_Reading passage:_
Today we made cupcakes for Lindsay's birthday, our great babysitter. Everyone had candles in their cupcakes, and Ellie closed her eyes, then opened them, staring directly at the flickering light of the candle and repeated "I WISH I was a princess. I WISH I was a princess. I WISH I was a princess." She said it with such conviction that I could see a little disappointment on her face that she didn't immediately end up with a princess dress poofed onto her. I wish I could make magic really happen for her. I know she truly believes it can.
Chris's dad became very very sick, suddenly, on a vacation to the east coast back at the end of October. After being put in a medically induced coma for about 3 weeks, he has been brought out of it, but he is not waking up. He is very critically ill, and my heart is just so heavy. For Chris, for me, for the kids, for Janna, who I know is sitting by his side, just hoping and praying and holding on to a sliver of hope that he is going to wake up and be the husband she knows, the Papa Russ my kids love. I keep reading everyone's messages on the caringbridge website, about just needing to wait for him to get better, with the help of God.
I am not religious. I haven't found a connection with God, or any other higher power. Maybe that would give me some peace to know what is beyond our life here, but I just don't have it. I have always felt that religion is a great solution for lots of people - it answers questions which I also have, "what happens after death?" "how did we get here?", that I know so many of us wonder and may even fear, and offers a sense of community when it so easy to feel alone. But I don't truly believe anything - not in God, or Bhudda, or Allah. I guess I do have faith in believing that there is something bigger than me out there. I just need to hold onto that.
It feels like the world should stop. Even for a minute. And that he should wake up, if only to say goodbye.

_How to complete this task:_ Reproduce word for word the part of the personal post starting at "Chris's dad became" and ending at "help of God.".

_Information supplied:_
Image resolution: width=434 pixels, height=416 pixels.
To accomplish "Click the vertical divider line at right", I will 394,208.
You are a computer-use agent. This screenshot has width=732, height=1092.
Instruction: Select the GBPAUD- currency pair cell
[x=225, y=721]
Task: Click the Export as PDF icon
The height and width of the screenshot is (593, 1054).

---

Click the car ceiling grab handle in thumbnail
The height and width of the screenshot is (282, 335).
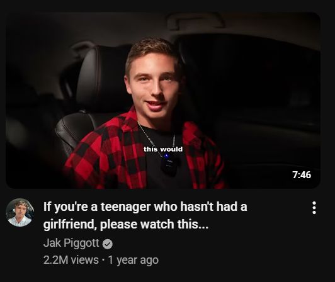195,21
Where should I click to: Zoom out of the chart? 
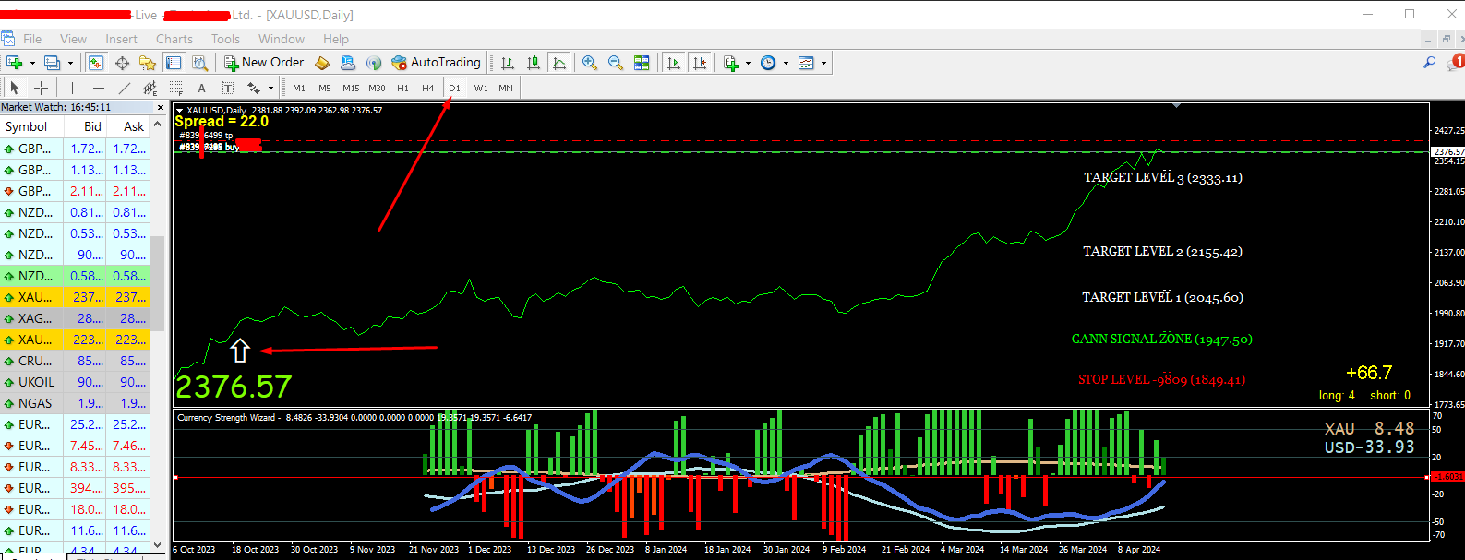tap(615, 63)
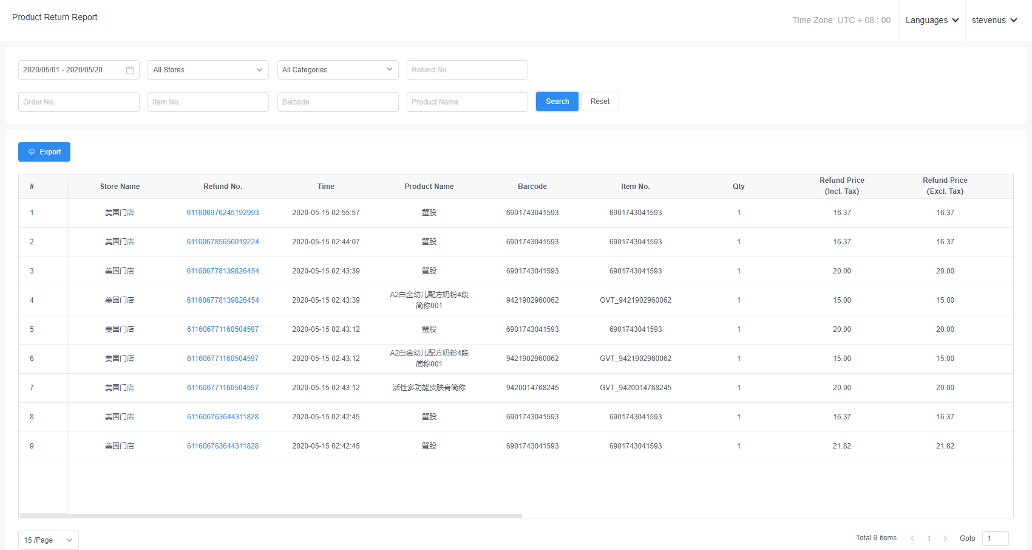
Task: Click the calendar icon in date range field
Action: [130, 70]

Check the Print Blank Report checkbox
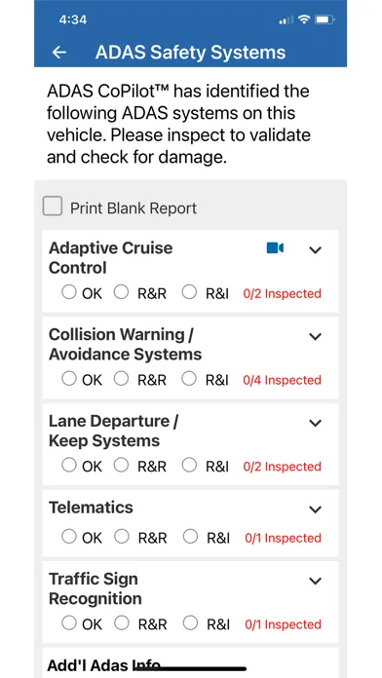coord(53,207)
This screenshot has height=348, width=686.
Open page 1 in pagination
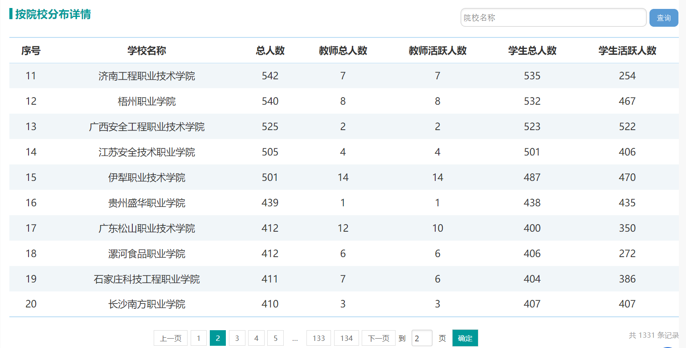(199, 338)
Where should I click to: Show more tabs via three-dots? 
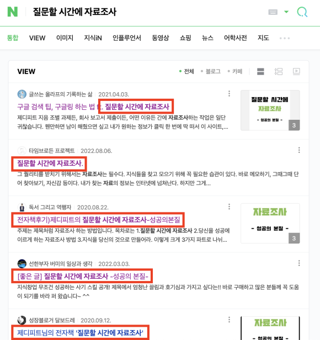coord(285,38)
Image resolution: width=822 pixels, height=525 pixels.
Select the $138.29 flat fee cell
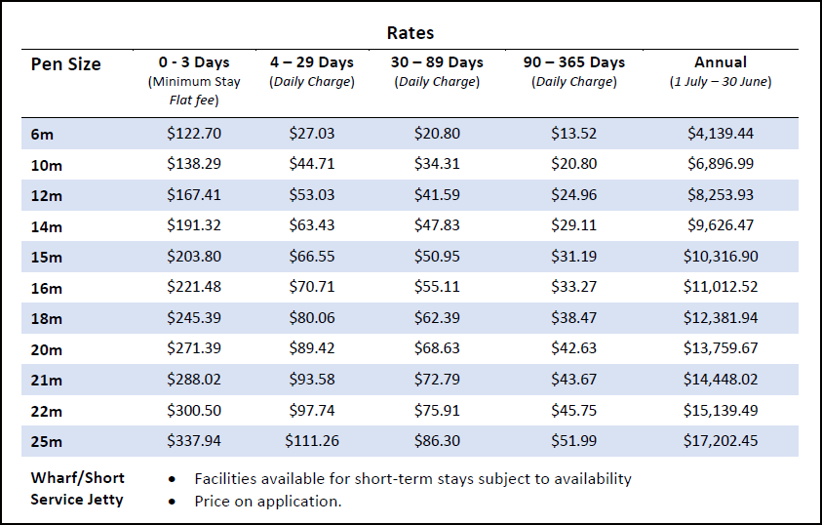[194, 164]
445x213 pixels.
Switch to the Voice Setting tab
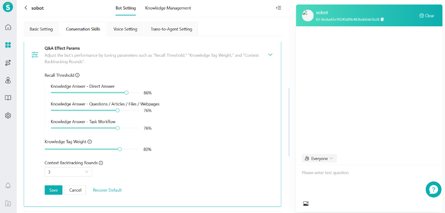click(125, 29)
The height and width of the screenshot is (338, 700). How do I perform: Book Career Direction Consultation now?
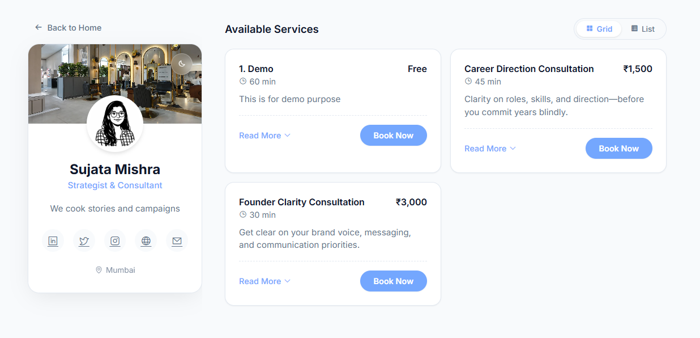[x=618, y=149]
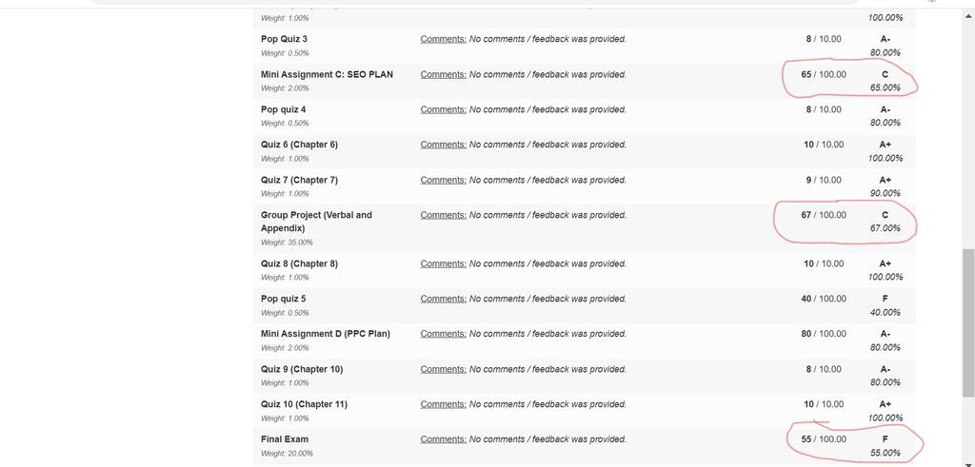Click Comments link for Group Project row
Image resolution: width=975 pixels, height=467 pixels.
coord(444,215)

--

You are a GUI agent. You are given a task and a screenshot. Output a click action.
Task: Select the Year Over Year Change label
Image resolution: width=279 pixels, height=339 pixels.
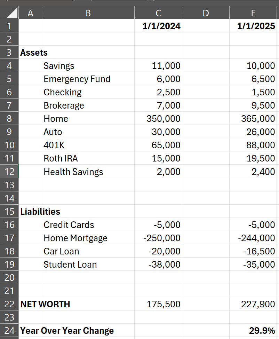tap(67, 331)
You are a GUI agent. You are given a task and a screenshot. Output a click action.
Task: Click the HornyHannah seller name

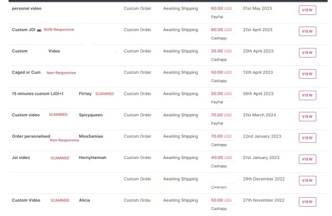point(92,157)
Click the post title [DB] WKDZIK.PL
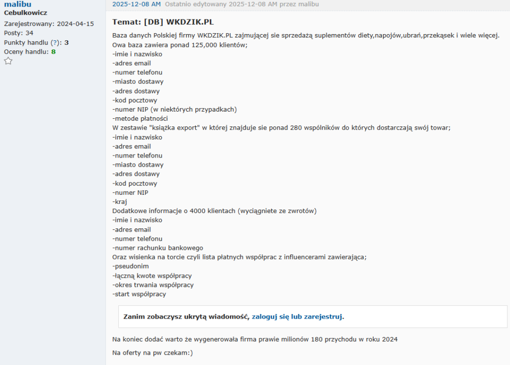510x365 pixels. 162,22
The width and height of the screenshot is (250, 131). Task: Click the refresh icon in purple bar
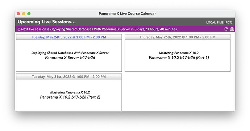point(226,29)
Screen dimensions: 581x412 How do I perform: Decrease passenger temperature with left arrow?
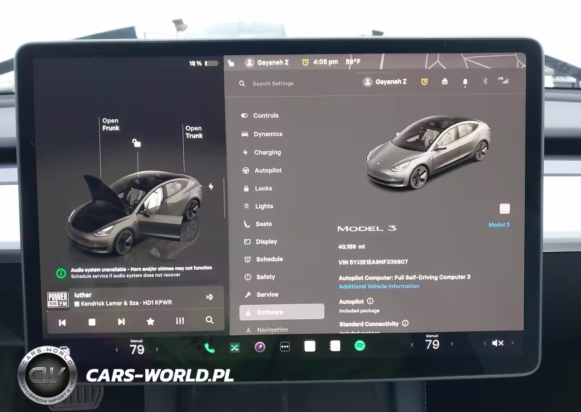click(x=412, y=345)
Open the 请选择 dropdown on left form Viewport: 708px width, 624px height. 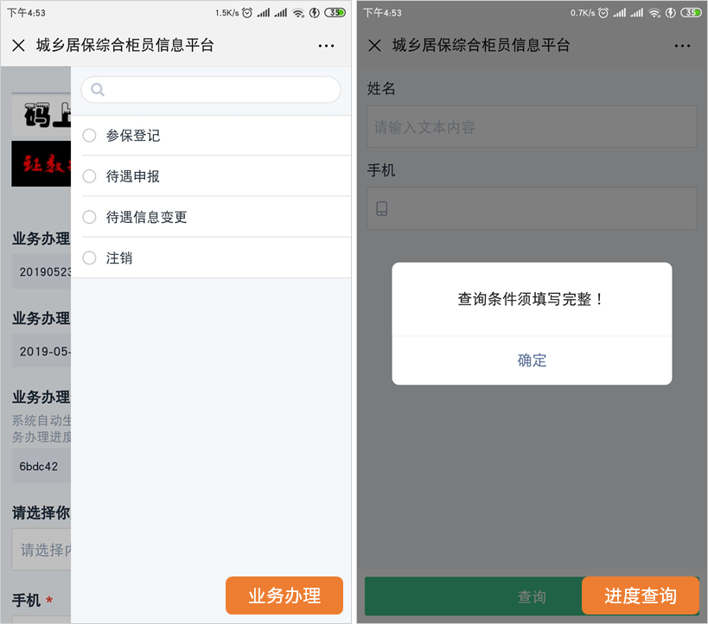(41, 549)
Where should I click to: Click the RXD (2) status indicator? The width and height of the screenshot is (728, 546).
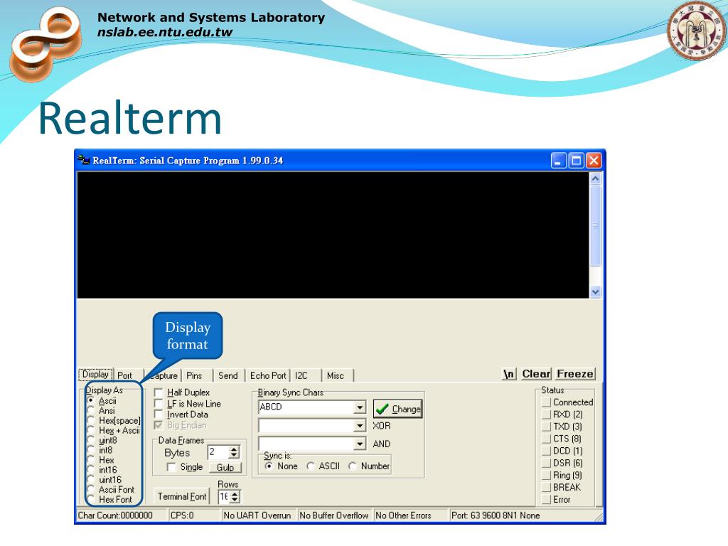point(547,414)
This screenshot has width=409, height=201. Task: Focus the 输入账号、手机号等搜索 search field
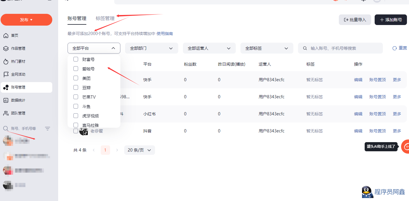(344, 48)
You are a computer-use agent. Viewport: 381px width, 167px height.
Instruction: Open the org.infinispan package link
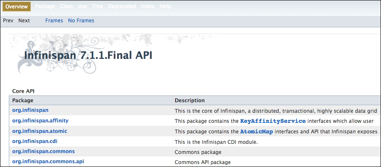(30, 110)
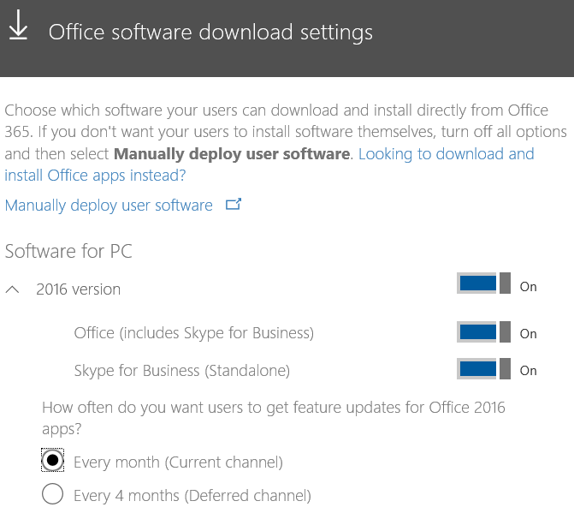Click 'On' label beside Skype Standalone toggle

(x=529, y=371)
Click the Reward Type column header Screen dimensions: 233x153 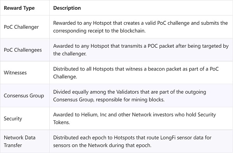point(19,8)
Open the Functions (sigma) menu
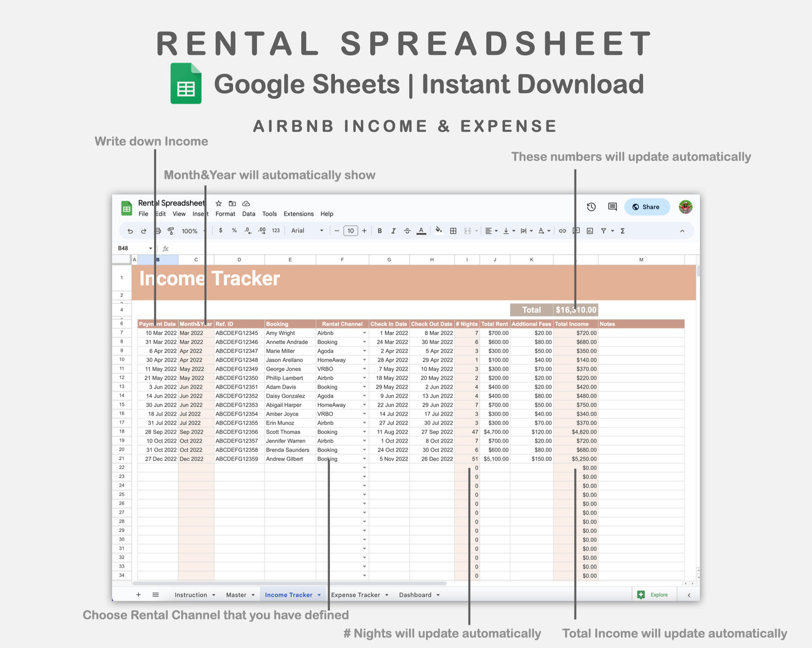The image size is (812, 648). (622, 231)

_Worked solution:_
Chris's dad became very very sick, suddenly, on a vacation to the east coast back at the end of October. After being put in a medically induced coma for about 3 weeks, he has been brought out of it, but he is not waking up. He is very critically ill, and my heart is just so heavy. For Chris, for me, for the kids, for Janna, who I know is sitting by his side, just hoping and praying and holding on to a sliver of hope that he is going to wake up and be the husband she knows, the Papa Russ my kids love. I keep reading everyone's messages on the caringbridge website, about just needing to wait for him to get better, with the help of God.